Traveling in Portugal

It is great fun to read John Murray’s “Handbook for Travellers in Portugal,” published in London in 1864.  He warns that, to explore far-distant valleys, hills, and mountains, the tourist in Portugal “must be prepared for poor accommodation, poor food, and great fatigue.” But, at the same time, “to one who is in pursuit of scenery, more especially to the artist, no other country in Europe can possess such attractions and such freshness of unexplored beauty.”

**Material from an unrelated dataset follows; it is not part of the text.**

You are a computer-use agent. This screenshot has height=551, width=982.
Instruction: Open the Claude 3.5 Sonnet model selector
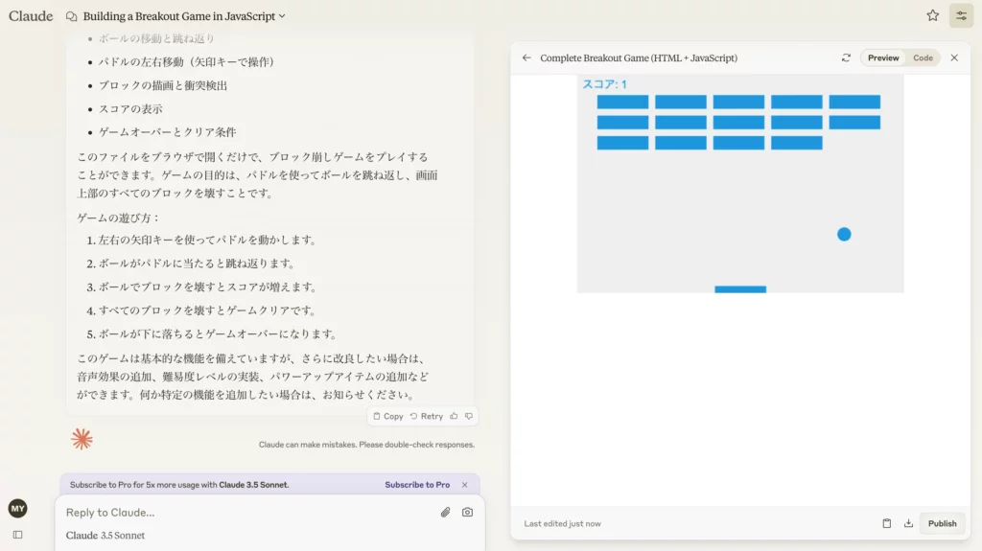pyautogui.click(x=105, y=535)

So much has changed in the last 150 years! You can now travel throughout Portugal in great comfort, eating delicious food, and staying in elegant hotels, pousadas and bed and breakfasts. But, what remains unchanged, is the freshness of the country’s beauty. Take a look!

Bem vindo!

It means welcome in Portuguese. Welcome to our blog about places to see, food to eat, wine to drink, poetry to read, and whatever else comes to mind. The Portuguese navigators discovered much of the world four hundred years ago. But the world has yet to discover Portugal. So the country remains the last secret of Europe. A place of castles and palaces, of mountains and valleys, of sand and sea. All bathed in warm light, all cooled by the breeze that carries the ocean’s salt, the salt of Portugal.